Fish Larvae Used to Test Effects of Cancer Drugs

A zebrafish with a tumor from a cancer patient (in red). (Rita

(CN) – Zebrafish larvae could eventually supplant mice as the preferred model for optimizing cancer treatments, scientists said Monday.

The efficacy of a specific form of anticancer chemotherapy is generally not tested at a personalized level, which forces doctors to prescribe drug treatments based on success rates determined through large-scale clinical trials, according to the study, published in the journal Proceedings of the National Academy of Sciences.

Current individual-level testing requires transplanting human tumor cells into mice – a process that can only be performed in cancer centers and large hospitals and which takes months to finish.

However, a team of Portuguese scientists have shown for the first time that zebrafish larvae can be a more efficient tool for treating cancer patients.

“We demonstrated for the first time that zebrafish and mice react to treatments in the same way,” said co-lead author Miguel Godinho Ferreira, a cancer researcher at the Instituto Gulbenkian de Ciencia (IGC) in Oeiras, Portugal.

Ferreira and co-lead author Rita Fior, a cancer researcher at Fundacau Champalimaud in Lisbon, Portugal, connected after a colleague informed them that they had the same goal: to improve cancer treatment outcomes.

Fior – who specialized in developmental biologies and studies zebrafish – said she has always been “very frustrated about the fact (that) although we have so much technology, we can put people on the moon, etc., if someone has a tumor we still don’t know which drug is best for that specific tumor, within the several approved therapeutic options.”

Focused on the evolution of tumors, Ferreira had long been concerned about the fact that tumors change over time and are diverse, which makes them difficult to treat with chemotherapy.

★ ★ ★

▶ **WHAT YOU WILL DO**:
• 1. Please quote the zebrafish article word for word, starting with the words containing "(CN) – Zebrafish" and ending with "months to finish.".
• 2. List every place name that appears in the zebrafish article.
• 3. Write the next part of the zebrafish article, picking up after its final sentence.
The items after this article come from a separate source and are unrelated to it.

★ ★ ★

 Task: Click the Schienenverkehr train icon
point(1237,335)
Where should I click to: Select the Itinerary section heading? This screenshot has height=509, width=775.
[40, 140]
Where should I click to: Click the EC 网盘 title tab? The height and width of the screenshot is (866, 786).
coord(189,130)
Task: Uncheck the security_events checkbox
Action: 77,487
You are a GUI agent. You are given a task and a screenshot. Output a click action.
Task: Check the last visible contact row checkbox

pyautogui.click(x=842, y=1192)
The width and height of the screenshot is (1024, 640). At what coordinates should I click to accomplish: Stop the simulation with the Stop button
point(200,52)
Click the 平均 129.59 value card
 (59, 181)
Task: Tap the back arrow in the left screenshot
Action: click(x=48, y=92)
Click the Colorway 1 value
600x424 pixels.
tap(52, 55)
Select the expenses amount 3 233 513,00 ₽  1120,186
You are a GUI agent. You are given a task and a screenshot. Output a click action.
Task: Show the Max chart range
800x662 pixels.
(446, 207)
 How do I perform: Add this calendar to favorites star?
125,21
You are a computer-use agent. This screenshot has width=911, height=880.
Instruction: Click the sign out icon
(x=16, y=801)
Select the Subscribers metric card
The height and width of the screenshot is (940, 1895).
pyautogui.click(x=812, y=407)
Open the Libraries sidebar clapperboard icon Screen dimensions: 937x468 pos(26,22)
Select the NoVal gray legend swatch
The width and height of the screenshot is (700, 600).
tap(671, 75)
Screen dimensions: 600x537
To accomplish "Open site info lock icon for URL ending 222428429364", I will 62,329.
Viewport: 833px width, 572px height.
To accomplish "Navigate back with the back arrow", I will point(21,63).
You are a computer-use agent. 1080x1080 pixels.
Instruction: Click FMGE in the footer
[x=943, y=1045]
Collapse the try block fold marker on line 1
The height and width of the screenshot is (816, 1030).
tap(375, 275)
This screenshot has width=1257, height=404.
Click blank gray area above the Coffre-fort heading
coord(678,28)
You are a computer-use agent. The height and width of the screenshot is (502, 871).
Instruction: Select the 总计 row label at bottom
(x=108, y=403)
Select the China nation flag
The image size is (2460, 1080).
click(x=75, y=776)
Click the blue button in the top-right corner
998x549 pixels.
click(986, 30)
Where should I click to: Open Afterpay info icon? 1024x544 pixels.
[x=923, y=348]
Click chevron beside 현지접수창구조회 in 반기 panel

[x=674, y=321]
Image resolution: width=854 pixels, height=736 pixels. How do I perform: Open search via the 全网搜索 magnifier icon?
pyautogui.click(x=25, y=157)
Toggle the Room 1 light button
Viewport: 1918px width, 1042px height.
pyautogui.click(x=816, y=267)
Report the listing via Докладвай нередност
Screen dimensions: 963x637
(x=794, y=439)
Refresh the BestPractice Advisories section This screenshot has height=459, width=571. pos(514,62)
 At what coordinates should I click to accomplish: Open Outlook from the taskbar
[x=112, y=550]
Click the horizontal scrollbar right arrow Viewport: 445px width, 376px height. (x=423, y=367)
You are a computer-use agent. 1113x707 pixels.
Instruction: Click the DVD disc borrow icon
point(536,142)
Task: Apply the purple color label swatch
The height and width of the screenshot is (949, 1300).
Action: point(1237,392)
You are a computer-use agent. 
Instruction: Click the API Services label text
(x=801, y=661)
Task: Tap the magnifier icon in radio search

★ ★ ★

▶ **RESULTS OF THE EXERCISE**:
• 1.
(CN) – Zebrafish larvae could eventually supplant mice as the preferred model for optimizing cancer treatments, scientists said Monday.

The efficacy of a specific form of anticancer chemotherapy is generally not tested at a personalized level, which forces doctors to prescribe drug treatments based on success rates determined through large-scale clinical trials, according to the study, published in the journal Proceedings of the National Academy of Sciences.

Current individual-level testing requires transplanting human tumor cells into mice – a process that can only be performed in cancer centers and large hospitals and which takes months to finish.

• 2. Oeiras, Portugal, Lisbon

• 3.
“In some cases, the efficacy rate of chemotherapies can be low, sometimes around 35 percent,” Ferreira said. “This means that some patients risk taking inadequate drugs that weaken them – and without a proper test, there is no way to know who will benefit and who won’t.”

The researchers quickly agreed on a common goal of transplanting human tumor cells directly into zebrafish larvae without first being grown in a lab, which can lead to damaging alterations. They wanted to simulate the tumors in the larvae in a manner that is as similar as possible to what actually happens in a patient’s body.

The team worked out of the Champalimaud Centre for the Unknown in Lisbon, Portugal, where they were able to take their assay to patients undergoing therapy. Fior and her colleagues were able to transplant an individual’s tumor into larvae fragments and use the same chemotherapy protocols that were given to the patient.

“The drugs Rita tests on the larvae are what remains of the treatment received by the patient, which would normally be returned to the pharmacy and discarded,” Ferreira said.

The researchers, including clinicians and pathologists, found that the fish model had sufficient resolution to identify different treatment requirements – even among very genetically similar tumors. The team also confirmed that it took a single mutation in a gene called RAS, known for routinely being altered in cancerous tumors, to adjust a cancer’s response to a given treatment.

“There were some previous independent studies on this type of approach in the zebrafish,” Fior said. “What is new in our work is that we challenged the model to see if it could detect even small differences, screened the available therapeutic options to test their efficacy, compared fish with mouse and then did proof-of-concept experiments using patient samples.”

The team then completed a preliminary study of the predictions supplied by examples of five colorectal cancer patients. After surgery, these patients are typically given chemotherapy to limit the probability of relapse. The researchers submitted the patients’ samples to the same chemotherapy, after which they compared the response to treatment in both the fish and patients.

“For two of the patients, the tumors transplanted into the larvae did not respond to the chosen chemotherapy,” said Fior.

Ferreira added, “Consistent with our results, a short time afterwards those patients relapsed.” The samples offered the correct answer in four of five cases.

The researchers now plan to apply the same type of comparison to hundreds of patients in order to confirm the test’s predictive power. This could take about two years to complete.

“If everything goes well, we will be able to inform oncologists on the result of the different therapies in the avatars; they will always have the final word in terms of deciding which therapy to choose, but they will be able to base themselves on individual tests,” Ferreira said.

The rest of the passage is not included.